Arch Coal declined to comment on its trading
business, and Cloud Peak said it faces frequent audits from
state and federal officials to make sure it follows the rules.
"In my neighborhood, I don't stop at every block. I could.
But that's not where the stop signs are," said Cloud Peak's
Kimrey. "You can say you don't like the regulations, but we play
by the rules."
Former and current officials said the government has been
slow to understand the power of foreign markets or protect the
taxpayer's stake in those lucrative sales.

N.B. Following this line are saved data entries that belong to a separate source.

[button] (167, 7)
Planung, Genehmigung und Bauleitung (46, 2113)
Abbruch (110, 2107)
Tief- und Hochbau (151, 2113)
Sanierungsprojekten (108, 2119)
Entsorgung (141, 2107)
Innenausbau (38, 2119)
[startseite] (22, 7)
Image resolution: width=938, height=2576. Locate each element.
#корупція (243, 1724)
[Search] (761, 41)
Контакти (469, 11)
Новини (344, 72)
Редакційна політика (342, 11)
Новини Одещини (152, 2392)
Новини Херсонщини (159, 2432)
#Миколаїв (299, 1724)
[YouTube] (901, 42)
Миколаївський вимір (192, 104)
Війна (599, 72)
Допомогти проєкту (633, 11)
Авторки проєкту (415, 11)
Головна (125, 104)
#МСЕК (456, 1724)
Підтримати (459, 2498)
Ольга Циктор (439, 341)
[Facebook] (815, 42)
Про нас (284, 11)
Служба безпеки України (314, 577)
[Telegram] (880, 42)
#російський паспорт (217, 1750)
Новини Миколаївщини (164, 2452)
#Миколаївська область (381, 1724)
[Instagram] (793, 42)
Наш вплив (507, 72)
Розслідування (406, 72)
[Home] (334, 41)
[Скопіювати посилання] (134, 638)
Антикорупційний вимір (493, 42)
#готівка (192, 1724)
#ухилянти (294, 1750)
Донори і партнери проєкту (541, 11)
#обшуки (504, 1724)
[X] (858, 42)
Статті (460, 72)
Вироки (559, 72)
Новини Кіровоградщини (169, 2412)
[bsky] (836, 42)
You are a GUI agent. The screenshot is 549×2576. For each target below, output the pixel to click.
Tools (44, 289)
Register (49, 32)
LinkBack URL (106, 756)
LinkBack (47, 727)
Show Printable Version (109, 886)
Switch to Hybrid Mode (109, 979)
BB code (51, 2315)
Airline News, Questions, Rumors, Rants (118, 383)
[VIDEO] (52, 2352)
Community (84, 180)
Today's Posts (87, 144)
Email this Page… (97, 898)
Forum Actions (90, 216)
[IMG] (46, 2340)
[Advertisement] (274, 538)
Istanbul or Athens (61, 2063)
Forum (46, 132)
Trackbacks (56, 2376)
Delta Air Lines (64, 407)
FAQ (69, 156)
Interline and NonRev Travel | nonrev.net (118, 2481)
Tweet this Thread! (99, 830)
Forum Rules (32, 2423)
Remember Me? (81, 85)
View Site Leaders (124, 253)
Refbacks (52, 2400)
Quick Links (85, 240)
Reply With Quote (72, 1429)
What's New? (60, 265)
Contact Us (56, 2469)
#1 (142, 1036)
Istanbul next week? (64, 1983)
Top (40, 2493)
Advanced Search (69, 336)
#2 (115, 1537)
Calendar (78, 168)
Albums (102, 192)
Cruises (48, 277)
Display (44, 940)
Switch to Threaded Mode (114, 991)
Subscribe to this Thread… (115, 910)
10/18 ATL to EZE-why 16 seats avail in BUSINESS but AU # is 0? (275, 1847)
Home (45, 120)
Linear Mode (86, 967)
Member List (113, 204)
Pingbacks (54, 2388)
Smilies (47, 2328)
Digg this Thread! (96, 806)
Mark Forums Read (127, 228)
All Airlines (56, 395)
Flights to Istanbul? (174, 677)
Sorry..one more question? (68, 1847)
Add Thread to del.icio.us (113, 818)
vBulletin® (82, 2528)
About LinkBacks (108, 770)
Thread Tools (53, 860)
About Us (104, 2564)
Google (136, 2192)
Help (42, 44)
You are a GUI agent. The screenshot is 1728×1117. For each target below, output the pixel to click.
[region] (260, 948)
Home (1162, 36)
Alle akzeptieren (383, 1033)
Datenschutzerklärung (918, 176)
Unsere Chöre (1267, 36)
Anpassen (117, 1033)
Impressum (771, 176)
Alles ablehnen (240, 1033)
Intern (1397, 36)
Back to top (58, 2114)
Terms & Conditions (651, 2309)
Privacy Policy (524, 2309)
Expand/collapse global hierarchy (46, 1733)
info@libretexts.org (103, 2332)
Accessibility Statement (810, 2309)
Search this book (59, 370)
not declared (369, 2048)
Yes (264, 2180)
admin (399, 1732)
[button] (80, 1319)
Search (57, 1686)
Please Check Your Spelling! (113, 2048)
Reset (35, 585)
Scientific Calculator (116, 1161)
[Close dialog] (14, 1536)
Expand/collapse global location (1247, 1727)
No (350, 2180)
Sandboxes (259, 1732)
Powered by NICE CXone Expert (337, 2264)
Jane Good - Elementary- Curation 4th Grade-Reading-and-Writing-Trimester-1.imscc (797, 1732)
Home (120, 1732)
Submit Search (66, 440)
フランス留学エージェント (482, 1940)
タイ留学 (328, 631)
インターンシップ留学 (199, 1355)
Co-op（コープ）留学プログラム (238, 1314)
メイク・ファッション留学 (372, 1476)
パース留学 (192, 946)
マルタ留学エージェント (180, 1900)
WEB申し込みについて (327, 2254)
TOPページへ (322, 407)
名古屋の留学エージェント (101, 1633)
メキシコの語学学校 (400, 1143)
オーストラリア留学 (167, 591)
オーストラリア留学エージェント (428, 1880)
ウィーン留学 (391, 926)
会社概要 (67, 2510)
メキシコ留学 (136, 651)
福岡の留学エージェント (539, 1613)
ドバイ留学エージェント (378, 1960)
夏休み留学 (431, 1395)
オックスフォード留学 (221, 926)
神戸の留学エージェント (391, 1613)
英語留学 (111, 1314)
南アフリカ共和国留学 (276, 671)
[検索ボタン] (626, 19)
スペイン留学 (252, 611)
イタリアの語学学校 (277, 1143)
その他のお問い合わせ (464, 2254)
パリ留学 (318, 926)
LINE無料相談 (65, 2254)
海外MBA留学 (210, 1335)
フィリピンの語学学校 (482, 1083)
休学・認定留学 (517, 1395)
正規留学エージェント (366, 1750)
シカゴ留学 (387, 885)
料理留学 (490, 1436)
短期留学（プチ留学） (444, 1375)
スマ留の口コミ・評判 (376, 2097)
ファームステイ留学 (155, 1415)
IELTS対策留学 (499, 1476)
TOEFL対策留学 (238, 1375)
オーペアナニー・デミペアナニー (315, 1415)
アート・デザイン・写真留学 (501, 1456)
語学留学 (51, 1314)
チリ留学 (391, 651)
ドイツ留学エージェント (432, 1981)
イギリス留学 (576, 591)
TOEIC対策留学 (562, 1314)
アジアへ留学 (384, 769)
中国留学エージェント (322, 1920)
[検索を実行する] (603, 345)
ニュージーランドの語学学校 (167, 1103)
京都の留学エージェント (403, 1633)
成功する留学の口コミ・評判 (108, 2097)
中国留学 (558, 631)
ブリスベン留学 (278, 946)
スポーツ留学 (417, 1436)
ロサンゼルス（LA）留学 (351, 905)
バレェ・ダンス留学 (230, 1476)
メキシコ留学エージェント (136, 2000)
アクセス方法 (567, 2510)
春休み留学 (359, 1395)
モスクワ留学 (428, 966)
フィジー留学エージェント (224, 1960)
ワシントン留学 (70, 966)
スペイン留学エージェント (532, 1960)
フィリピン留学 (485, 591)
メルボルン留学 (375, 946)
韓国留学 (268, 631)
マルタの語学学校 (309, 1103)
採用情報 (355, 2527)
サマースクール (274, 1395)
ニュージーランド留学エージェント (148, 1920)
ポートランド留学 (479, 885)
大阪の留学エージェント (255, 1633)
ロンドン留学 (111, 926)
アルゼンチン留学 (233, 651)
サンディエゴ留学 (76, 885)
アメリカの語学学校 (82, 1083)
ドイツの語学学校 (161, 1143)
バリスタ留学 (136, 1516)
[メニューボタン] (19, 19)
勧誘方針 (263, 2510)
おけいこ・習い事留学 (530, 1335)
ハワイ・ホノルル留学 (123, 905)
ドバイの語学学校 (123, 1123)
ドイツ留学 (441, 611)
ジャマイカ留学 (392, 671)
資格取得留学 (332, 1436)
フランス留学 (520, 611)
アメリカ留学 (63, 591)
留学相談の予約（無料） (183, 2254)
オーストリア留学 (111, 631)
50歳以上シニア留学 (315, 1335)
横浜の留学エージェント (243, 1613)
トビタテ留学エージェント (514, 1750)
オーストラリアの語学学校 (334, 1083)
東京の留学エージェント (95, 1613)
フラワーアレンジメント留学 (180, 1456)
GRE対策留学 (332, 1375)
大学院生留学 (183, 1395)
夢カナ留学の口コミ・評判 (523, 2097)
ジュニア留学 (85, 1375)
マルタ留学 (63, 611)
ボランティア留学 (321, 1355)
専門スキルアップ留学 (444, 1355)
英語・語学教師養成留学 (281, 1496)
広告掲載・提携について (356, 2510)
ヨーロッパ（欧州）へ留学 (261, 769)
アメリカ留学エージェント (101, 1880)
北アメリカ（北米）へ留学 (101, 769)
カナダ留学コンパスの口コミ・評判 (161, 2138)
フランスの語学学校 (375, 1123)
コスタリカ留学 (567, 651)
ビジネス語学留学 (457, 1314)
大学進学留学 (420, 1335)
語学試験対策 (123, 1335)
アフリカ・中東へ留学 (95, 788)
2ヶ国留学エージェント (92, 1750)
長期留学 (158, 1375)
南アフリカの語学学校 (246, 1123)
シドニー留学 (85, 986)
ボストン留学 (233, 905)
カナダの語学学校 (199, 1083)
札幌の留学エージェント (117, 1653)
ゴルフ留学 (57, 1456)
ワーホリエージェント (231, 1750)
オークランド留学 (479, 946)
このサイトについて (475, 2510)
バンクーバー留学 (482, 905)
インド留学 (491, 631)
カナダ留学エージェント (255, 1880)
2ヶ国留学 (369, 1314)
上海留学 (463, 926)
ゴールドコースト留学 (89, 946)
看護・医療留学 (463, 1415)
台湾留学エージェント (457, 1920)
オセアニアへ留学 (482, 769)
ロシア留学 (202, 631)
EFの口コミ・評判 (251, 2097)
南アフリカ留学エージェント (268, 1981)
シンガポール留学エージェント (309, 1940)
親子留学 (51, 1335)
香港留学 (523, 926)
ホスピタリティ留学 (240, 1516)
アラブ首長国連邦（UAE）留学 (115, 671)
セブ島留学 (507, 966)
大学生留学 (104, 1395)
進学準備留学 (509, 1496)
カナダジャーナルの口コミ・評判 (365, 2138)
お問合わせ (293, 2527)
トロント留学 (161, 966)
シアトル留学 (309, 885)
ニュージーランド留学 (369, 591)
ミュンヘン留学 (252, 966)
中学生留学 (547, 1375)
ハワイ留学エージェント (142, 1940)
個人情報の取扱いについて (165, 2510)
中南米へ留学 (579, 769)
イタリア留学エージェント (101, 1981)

"Exports were simply not on the radar," said Bob Abbey, who
in May stepped down as head of the Bureau of Land Management,
the agency that grants federal coal leases. [ID: nL1E8L5GU0]
A PRECEDENT IN GAS
While the industry says it is acting aboveboard, outside
lawyers point to a natural gas precedent that they say further
indicates the issue is far from settled.
In the late 1970s, Marathon Oil Corp used a similar
accounting system to settle royalties on natural gas that was
produced in Alaska but sold to Japan.
A federal court eventually told Marathon to pay out
royalties based on the overseas value. Officials leveled a $10
million fine against Marathon.
Peter Appel, a former Justice Department attorney, said the
case showed that officials expect taxpayers to get a taste of
the true gains on exported fuel.
"This ruling should give officials confidence to give a hard
look at coal sales," said Appel, who prosecuted cases for the
DOJ's Environment and Natural Resources Division and teaches at
the University of Georgia School of Law.
And lax royalties oversight is not simply a matter for
federal officials since third parties can sue the government for
failing to collect, said Erika Kelton of Phillips & Cohen LLP
who represents whistleblowers in federal fraud cases.
"Energy companies have been called to task for missing these
payments," she said, noting that major oil and gas companies
have paid out hundreds of millions of dollars to settle false
claim charges on royalty reports.
Whistleblower statutes are tools environmental advocates can
use to shine a light on issues like coal royalties, said Theo
Spencer who works on coal and climate change issues at the
Natural Resources Defense Council.
"We're considering several promising legal angles to address
what is clearly a flawed process," he said on Tuesday.